(SUPPLIED INFORMATION begins)

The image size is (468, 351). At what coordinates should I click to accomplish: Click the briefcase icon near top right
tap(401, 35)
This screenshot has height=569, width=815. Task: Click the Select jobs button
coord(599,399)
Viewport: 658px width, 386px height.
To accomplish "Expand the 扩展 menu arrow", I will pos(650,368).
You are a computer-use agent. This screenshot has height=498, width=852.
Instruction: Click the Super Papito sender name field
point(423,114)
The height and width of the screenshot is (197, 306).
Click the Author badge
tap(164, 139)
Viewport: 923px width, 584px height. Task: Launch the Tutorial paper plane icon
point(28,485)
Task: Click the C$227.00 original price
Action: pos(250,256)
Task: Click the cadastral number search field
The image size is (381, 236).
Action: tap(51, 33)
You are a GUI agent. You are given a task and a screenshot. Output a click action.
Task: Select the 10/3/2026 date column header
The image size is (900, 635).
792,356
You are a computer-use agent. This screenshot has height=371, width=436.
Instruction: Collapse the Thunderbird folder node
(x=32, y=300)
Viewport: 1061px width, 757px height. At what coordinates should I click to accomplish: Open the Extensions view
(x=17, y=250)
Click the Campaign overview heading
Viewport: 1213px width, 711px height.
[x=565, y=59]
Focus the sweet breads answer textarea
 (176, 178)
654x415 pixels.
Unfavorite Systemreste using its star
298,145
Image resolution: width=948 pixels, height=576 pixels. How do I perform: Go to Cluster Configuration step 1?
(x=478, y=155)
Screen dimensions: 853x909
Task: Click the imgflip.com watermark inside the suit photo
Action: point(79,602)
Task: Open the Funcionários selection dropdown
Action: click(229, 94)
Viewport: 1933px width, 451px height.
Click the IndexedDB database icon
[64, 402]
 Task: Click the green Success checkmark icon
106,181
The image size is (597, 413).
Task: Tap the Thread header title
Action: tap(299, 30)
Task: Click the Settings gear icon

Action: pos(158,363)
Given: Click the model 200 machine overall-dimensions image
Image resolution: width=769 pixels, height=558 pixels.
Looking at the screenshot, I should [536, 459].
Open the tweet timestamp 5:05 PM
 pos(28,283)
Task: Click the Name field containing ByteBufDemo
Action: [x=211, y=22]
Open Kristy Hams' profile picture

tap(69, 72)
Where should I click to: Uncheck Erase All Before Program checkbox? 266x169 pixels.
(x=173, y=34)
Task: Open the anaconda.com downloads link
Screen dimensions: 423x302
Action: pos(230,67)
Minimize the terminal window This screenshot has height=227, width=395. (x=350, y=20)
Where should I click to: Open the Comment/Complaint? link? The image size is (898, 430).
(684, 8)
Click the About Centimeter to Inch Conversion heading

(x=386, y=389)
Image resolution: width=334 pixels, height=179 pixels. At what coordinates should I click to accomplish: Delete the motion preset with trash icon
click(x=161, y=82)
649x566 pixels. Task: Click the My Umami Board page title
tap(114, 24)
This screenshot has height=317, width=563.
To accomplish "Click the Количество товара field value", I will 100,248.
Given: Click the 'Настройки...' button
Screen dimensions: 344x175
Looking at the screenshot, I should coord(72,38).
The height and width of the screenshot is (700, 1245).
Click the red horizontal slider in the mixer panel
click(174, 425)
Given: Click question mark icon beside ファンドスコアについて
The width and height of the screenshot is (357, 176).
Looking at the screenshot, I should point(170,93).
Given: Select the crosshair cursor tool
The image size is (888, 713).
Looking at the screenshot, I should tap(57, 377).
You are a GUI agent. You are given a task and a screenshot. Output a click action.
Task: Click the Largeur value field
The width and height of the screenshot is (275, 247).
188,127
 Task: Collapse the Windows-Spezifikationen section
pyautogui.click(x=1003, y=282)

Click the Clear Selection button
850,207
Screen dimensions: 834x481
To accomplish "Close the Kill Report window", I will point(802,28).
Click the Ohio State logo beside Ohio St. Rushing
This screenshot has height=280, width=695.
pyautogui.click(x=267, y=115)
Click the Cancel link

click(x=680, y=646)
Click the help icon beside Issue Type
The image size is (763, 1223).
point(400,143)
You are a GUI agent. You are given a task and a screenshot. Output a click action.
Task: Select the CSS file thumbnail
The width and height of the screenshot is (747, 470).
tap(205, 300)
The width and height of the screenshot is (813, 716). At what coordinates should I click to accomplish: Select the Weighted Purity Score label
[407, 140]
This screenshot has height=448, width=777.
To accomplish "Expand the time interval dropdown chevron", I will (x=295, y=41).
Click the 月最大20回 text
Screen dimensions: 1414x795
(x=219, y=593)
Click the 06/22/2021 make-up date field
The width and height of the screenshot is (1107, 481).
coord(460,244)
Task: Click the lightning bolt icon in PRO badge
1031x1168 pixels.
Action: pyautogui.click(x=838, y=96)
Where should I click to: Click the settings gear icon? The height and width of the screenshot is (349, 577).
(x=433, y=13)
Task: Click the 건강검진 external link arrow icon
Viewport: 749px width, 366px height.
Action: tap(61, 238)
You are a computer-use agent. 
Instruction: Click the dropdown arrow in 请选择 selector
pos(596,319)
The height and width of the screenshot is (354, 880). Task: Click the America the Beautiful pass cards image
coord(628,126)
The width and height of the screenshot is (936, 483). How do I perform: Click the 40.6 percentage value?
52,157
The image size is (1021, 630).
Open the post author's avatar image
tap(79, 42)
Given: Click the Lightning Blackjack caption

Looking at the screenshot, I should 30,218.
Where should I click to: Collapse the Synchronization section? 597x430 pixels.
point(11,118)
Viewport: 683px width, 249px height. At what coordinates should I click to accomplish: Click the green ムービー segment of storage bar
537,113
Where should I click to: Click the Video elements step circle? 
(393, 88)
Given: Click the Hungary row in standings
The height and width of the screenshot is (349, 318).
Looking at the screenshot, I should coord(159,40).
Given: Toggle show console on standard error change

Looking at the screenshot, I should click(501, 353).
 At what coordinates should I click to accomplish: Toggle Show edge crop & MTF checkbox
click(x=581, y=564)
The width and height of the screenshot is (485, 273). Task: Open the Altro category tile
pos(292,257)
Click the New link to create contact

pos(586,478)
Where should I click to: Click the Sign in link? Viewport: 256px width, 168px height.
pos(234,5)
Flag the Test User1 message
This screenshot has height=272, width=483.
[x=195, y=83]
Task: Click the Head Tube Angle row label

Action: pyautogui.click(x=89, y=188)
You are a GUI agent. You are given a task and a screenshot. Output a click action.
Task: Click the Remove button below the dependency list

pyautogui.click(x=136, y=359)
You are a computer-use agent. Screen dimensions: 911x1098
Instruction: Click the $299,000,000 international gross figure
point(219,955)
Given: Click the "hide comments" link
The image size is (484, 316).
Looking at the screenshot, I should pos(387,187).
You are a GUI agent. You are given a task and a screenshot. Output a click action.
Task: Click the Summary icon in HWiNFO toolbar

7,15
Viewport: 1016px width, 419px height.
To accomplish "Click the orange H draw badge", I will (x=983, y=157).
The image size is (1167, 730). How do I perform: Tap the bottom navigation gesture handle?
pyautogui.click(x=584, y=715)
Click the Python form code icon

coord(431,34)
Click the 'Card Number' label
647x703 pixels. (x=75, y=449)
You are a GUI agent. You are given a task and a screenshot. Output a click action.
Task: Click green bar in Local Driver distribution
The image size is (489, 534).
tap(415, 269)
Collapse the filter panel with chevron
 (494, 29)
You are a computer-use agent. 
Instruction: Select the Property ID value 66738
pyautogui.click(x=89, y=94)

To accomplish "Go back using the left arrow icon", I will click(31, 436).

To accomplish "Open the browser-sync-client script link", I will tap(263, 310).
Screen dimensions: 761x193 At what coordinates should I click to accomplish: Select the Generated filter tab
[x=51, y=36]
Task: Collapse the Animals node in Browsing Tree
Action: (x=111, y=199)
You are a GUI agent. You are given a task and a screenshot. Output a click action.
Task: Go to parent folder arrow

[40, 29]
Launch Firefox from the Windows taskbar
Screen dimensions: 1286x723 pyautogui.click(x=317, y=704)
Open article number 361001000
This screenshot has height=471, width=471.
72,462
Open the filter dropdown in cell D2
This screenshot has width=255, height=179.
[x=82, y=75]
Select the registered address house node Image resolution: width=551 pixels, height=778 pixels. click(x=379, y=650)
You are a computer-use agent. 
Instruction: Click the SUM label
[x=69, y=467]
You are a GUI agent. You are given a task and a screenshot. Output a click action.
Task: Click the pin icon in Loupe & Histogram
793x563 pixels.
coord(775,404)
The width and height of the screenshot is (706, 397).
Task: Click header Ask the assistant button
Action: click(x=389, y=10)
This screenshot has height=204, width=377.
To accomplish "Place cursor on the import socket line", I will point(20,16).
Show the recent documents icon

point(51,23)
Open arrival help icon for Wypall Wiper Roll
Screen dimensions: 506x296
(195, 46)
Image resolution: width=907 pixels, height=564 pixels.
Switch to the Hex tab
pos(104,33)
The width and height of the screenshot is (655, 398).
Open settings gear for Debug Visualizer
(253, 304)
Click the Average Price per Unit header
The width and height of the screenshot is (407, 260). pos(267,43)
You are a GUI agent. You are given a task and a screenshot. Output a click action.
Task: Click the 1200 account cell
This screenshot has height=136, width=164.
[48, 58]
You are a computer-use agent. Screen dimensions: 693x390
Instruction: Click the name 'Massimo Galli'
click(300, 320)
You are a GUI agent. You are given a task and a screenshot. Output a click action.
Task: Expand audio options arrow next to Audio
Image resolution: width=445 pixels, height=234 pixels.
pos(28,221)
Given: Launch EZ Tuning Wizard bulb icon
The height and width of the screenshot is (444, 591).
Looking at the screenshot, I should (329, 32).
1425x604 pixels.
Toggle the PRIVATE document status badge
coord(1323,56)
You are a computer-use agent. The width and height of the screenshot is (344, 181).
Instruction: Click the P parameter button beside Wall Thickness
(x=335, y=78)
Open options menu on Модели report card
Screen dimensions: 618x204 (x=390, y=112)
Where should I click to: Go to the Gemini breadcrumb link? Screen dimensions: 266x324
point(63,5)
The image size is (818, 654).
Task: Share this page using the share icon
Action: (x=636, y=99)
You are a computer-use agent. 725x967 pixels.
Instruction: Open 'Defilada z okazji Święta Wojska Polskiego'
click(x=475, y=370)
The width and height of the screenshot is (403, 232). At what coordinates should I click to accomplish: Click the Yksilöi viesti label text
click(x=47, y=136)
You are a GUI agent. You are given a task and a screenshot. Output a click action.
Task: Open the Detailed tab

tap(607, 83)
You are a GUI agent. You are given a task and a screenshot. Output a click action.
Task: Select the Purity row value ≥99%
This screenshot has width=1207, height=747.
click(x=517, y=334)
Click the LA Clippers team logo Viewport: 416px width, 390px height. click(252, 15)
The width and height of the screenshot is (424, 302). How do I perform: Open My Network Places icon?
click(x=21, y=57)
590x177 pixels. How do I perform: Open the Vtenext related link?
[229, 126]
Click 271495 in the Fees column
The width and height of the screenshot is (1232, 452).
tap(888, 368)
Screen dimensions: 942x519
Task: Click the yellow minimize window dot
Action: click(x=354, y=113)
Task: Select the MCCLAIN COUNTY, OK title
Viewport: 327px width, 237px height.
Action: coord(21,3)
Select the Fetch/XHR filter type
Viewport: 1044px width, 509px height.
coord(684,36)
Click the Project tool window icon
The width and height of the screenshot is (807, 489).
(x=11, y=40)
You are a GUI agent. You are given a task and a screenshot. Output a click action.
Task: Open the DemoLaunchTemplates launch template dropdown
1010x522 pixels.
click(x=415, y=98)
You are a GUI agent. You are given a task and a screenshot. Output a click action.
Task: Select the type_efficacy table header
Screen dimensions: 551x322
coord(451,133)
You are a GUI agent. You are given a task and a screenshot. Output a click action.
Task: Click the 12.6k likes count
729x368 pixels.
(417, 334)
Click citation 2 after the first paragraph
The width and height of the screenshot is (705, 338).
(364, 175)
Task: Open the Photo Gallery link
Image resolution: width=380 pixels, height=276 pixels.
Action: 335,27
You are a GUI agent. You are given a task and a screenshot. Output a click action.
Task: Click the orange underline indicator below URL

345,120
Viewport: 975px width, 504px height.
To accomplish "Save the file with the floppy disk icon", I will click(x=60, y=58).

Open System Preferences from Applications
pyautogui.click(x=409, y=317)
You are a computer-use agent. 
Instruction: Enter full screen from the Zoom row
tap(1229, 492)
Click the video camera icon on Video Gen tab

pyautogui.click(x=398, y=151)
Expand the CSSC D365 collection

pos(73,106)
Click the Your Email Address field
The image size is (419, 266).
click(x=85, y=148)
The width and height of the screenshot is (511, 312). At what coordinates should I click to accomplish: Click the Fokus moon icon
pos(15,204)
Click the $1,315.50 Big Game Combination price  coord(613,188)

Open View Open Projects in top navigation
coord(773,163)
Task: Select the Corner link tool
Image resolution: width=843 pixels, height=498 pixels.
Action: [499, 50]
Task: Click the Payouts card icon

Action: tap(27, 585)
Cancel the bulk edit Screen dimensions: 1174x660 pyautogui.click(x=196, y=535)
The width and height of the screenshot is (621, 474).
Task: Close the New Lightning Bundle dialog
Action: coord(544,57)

(SUPPLIED INFORMATION ends)

ACTION ITEM:
Please transcribe, exactly and with nothing added, the lines from the first line of the material above through the line that contains "Viewport: 658px width, 386px height.".

REPLY:
The image size is (468, 351). At what coordinates should I click to accomplish: Click the briefcase icon near top right
tap(401, 35)
This screenshot has height=569, width=815. Task: Click the Select jobs button
coord(599,399)
Viewport: 658px width, 386px height.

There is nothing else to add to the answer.